Non è certamente il primo affondo di Josè Mourinho al sistema Liga Spagnola. Stavolta il portoghese ce l’ha con gli orari delle partite del Real Madrid, stabiliti dall’organizzazione: le merengues dovranno giocare due partite di fila alle 22, contro Deportivo e Malaga: “Parlo, parlo e parlo, ma non ho la forza o il potere decisionale. Eppure si lamentano tutti. Alcuni hanno la vita più facile, sembrano che possano scegliere a che ora giocare. Questi sono i privilegi che non abbiamo. ”

Mou manda una frecciatina anche agli arbitri: “E ‘molto facile ammonire i giocatori del Real.

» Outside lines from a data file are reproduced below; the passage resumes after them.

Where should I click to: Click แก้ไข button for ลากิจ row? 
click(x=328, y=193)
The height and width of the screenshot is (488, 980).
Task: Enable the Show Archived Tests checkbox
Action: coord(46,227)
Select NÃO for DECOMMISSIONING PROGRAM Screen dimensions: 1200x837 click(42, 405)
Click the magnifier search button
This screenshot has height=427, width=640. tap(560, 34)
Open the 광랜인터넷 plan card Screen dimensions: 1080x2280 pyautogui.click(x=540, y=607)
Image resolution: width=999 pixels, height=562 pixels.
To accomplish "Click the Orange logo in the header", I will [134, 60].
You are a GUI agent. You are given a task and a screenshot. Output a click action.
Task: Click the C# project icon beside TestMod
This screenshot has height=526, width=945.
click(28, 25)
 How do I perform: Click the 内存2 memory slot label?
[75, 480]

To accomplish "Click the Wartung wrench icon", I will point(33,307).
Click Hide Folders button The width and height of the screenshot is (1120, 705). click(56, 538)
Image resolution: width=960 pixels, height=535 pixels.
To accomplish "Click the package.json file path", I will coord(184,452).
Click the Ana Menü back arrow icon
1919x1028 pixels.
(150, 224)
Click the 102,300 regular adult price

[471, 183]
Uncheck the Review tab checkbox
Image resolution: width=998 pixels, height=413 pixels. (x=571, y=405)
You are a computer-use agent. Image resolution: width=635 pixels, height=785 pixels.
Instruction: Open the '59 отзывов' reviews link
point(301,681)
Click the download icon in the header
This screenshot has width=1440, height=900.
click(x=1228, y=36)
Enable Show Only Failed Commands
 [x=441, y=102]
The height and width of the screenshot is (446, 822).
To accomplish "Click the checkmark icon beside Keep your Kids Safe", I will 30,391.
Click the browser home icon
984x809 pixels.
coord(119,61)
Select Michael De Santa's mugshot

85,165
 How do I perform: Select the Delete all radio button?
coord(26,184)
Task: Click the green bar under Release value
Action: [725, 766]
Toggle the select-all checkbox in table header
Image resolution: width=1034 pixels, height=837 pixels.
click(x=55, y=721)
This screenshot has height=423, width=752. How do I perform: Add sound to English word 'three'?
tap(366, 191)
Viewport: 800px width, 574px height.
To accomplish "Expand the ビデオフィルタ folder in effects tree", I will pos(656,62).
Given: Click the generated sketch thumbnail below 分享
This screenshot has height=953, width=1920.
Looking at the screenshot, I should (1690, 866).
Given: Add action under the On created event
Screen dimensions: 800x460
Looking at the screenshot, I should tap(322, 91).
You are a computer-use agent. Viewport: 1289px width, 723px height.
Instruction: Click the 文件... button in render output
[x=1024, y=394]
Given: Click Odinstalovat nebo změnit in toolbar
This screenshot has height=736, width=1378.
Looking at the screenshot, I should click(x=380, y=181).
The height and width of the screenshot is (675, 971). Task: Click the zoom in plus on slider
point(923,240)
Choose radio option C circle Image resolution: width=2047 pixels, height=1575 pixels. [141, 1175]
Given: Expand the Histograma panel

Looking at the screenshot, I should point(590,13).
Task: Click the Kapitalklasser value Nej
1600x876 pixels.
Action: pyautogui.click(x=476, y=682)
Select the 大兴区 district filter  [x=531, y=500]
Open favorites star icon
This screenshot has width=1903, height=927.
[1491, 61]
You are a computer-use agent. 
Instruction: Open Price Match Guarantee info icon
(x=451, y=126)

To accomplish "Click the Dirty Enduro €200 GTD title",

Con noi, il giallo è il rosso, i falli da niente sono da giallo e siamo fortunati che non ci sono arancioni, perché altrimenti avremmo anche più cartellini arancioni di chiunque altro. Il mio Real Madrid è, dopo quello di Capello, è il più ammonito della storia.

L’allenatore portoghese non disdegna nemmeno una provocazione indirizzata a Guardiola: “Lui è a casa sua, è in quello che io definisco ‘il suo giardino’, dove è nato – continua Mourinho – Tutti sanno tutto ed è molto protetto dalla stampa locale. Lì i giocatori nascono nel club e hanno la filosofia del club, non si può paragonare quella situazione con nessun’altra“.

E a proposito di Guardiola: il rinnovo fino al 2012 di Pep Guardiola è stato una formalità. Lo assicura Sandro Rosell, presidente del Barcellona, qualche ora dopo la firma nero su bianco del tecnico blaugrana. “Non ci è costato nulla convincerlo, da quando sono cominciate le trattative all’accordo sono passati 15 giorni”, rivela Rosell, a detta del quel Guardiola “non è il tecnico più pagato al mondo. Non so quanto guadagna Mourinho ma so che guadagna più di Pep. Guardiola è al Barca per amore, Mourinho è al Real per lavoro, la differenza è questa“.